◆ WRITTEN EXERCISE
Reproduce verbatim the lines of the material beginning with the line that contains "Power Semiconductors (158, 2370)" and continuing through the line that contains "Linear Image Sensors (414, 2448)", including both.

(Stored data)
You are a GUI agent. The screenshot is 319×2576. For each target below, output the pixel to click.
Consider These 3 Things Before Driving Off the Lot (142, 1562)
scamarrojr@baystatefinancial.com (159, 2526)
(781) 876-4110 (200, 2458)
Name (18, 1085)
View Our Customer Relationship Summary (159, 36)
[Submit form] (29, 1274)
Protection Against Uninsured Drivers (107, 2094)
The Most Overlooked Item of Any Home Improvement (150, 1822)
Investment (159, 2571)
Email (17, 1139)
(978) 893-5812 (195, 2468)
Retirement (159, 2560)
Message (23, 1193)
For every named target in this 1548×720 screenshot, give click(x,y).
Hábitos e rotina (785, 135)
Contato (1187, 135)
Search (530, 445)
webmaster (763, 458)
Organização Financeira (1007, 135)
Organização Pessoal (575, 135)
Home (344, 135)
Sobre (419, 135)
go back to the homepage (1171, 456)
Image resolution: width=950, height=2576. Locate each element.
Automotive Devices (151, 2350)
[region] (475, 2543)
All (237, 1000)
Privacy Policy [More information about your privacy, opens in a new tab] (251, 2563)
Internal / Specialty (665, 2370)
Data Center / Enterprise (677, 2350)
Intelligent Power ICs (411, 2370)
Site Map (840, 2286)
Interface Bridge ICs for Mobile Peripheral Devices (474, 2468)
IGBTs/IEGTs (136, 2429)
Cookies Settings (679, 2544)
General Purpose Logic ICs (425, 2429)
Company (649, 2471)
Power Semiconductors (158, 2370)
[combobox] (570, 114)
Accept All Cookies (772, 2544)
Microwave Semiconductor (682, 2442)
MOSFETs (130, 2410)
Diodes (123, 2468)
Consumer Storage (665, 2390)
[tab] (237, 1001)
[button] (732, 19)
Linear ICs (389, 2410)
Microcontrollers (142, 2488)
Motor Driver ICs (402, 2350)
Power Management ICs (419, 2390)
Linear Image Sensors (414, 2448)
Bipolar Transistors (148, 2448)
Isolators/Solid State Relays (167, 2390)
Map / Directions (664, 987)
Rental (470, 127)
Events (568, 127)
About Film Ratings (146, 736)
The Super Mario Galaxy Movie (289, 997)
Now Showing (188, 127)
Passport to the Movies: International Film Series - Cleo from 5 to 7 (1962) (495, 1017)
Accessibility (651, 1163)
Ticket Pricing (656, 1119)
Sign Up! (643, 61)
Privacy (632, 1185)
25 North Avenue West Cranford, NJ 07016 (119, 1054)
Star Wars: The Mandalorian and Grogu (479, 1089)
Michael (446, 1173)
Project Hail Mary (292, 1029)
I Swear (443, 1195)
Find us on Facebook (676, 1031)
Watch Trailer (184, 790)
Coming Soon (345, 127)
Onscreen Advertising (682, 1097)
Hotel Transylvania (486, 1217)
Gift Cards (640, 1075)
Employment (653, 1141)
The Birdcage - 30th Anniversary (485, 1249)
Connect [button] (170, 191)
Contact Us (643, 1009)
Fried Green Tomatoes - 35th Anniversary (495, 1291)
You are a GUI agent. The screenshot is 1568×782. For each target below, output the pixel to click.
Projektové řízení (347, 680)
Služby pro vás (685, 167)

◆ OUTPUT FOR THIS TASK
Power Semiconductors (158, 2370)
[combobox] (570, 114)
Accept All Cookies (772, 2544)
Microwave Semiconductor (682, 2442)
MOSFETs (130, 2410)
Diodes (123, 2468)
Consumer Storage (665, 2390)
[tab] (237, 1001)
[button] (732, 19)
Linear ICs (389, 2410)
Microcontrollers (142, 2488)
Motor Driver ICs (402, 2350)
Power Management ICs (419, 2390)
Linear Image Sensors (414, 2448)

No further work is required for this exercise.